Oknum Jaksa EP Lakukan Penipuan Seleksi CPNS, Janjikan Korban Lulus CPNS

  • Bagikan

FAJAR.CO.ID, MATARAM – Dugaan oknum jaksa berinisial EP melakukan tindak pidana penipuan dengan modus menjanjikan korban lulus dalam seleksi calon pegawai negeri sipil (CPNS) memantik reaksi Kejati Nusa Tenggara Barat (NTB).

Selain mendukung langkah pelapor berinisial ME mengadukan masalahnya ke kepolisian, Kejati NTB tengah bergerak menelusuri kasus tersebut. Kasipenkum Kejati NTB Dedi Indrawan mengatakan, Bidang Pengawasan Kejati NTB tengah mengumpulkan sejumlah bukti terkait keterlibatan jaksa EP dalam kasus penipuan seleksi CPNS.

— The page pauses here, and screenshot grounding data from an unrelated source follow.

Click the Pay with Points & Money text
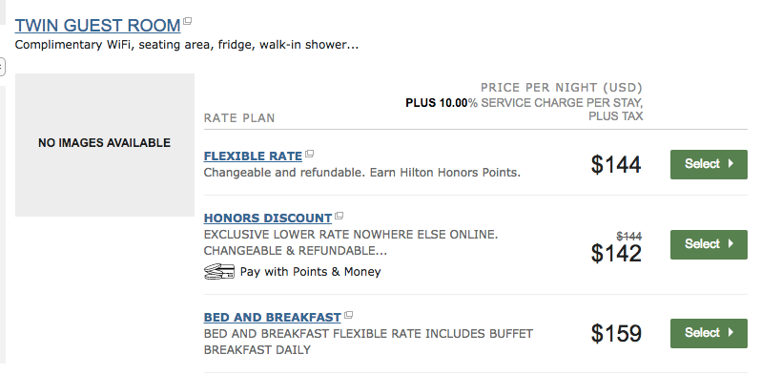761x375 pixels. [x=310, y=272]
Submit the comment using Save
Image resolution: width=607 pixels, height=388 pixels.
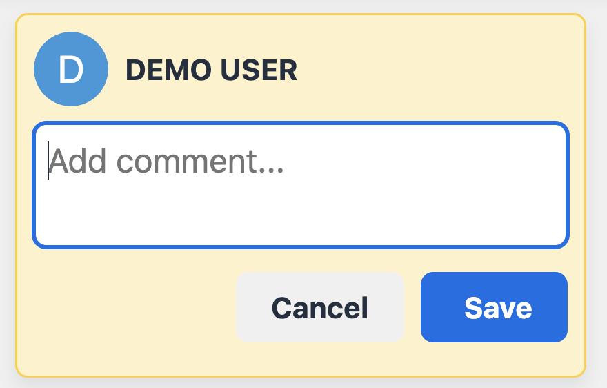point(494,307)
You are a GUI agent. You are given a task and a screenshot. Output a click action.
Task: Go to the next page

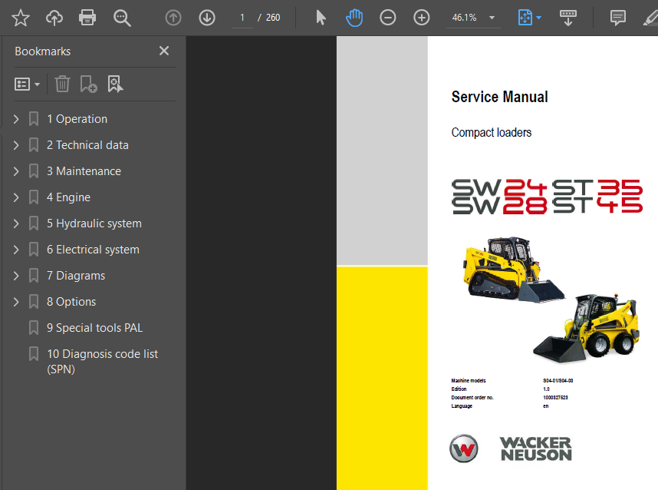[206, 17]
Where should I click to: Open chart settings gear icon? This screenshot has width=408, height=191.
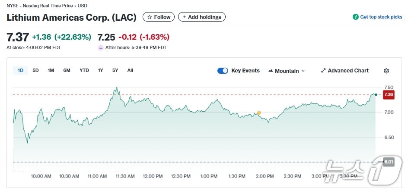pos(386,71)
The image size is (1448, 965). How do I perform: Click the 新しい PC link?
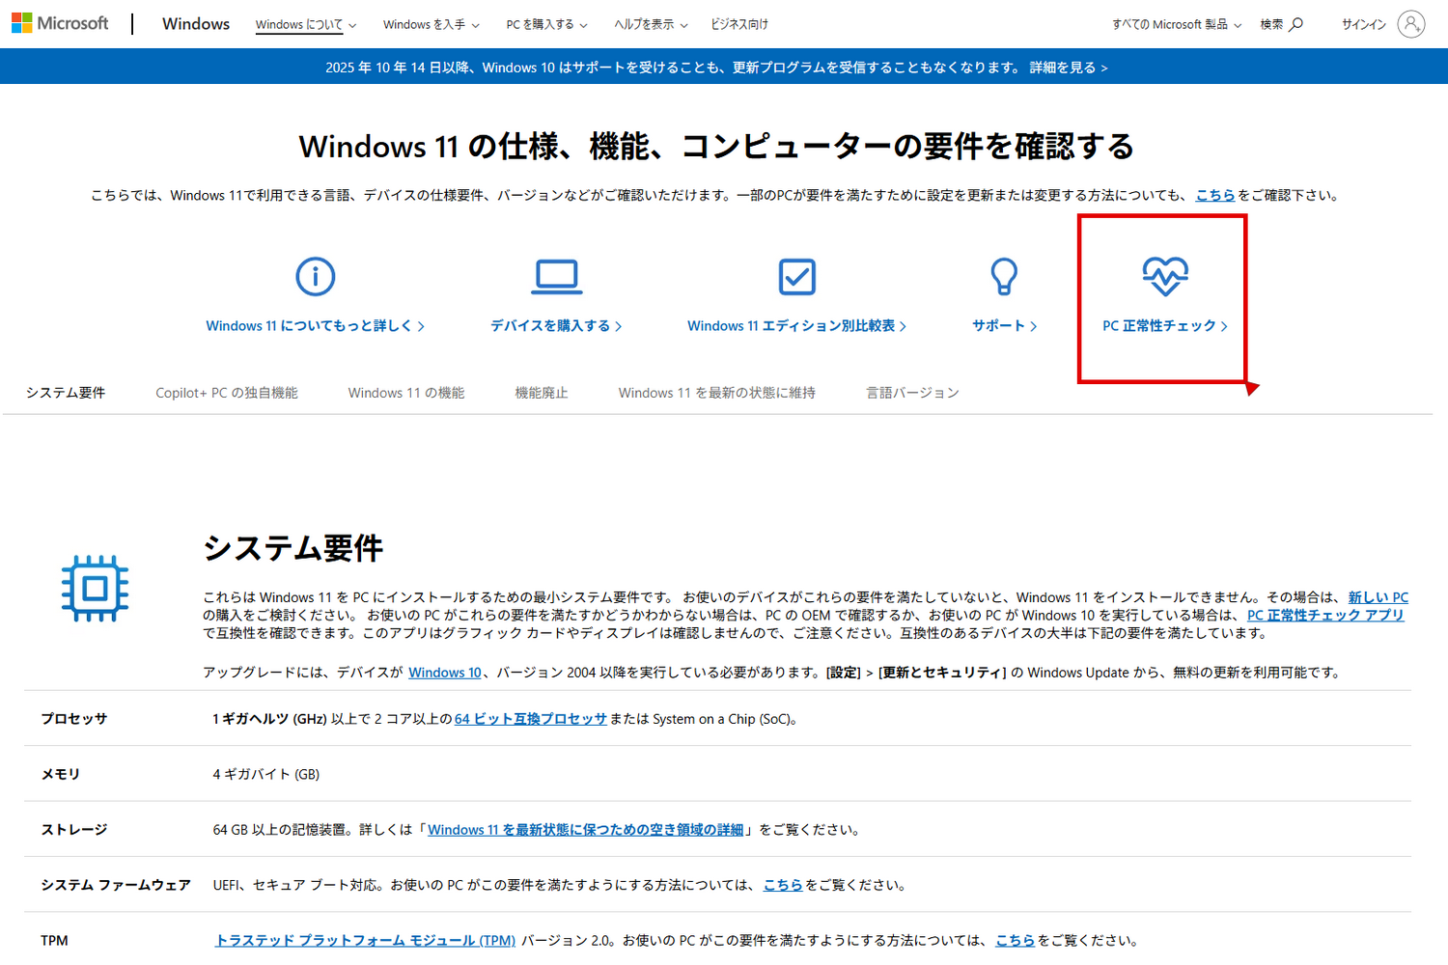[x=1377, y=596]
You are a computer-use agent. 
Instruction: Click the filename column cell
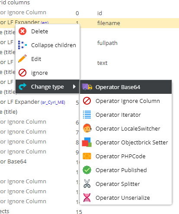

“Laporan pengaduan kami terima Jumat (24/12) lalu. Bidang Pengawasan Kejati NTB saat ini tengah bergerak,” ujar Dedi Irawan.

Menurut Dedi, Bidang Pengawasan Kejati NTB bahkan telah mengagendakan pemeriksaan terlapor maupun pelapor.

“Terhadap laporan pengaduan tersebut, pelapor dan terlapor akan dipanggil serta dilakukan pemeriksaan, termasuk saksi-saksi, agendanya pekan depan,” kata Dedi Irawan.

Kasipenkum Dedi Irawan mengatakan, agenda pemeriksaan berkaitan dengan aturan disiplin pegawai negeri sipil dan kode etik jaksa. Apabila terbukti, akan ada penerapan sanksi.

“Diperiksa terkait dengan pelanggaran disiplin pegawai negeri sipil, termasuk pelanggaran kode etik jaksa, itu jika yang bersangkutan terbukti,” bebernya.

Laporan pengaduan diterima Kejati NTB dari korban berinisial ME. Korban melaporkan oknum jaksa EP karena tidak menepati janji. Terlapor ketika itu menjamin korban lulus CPNS apabila menyerahkan mahar Rp 160 juta.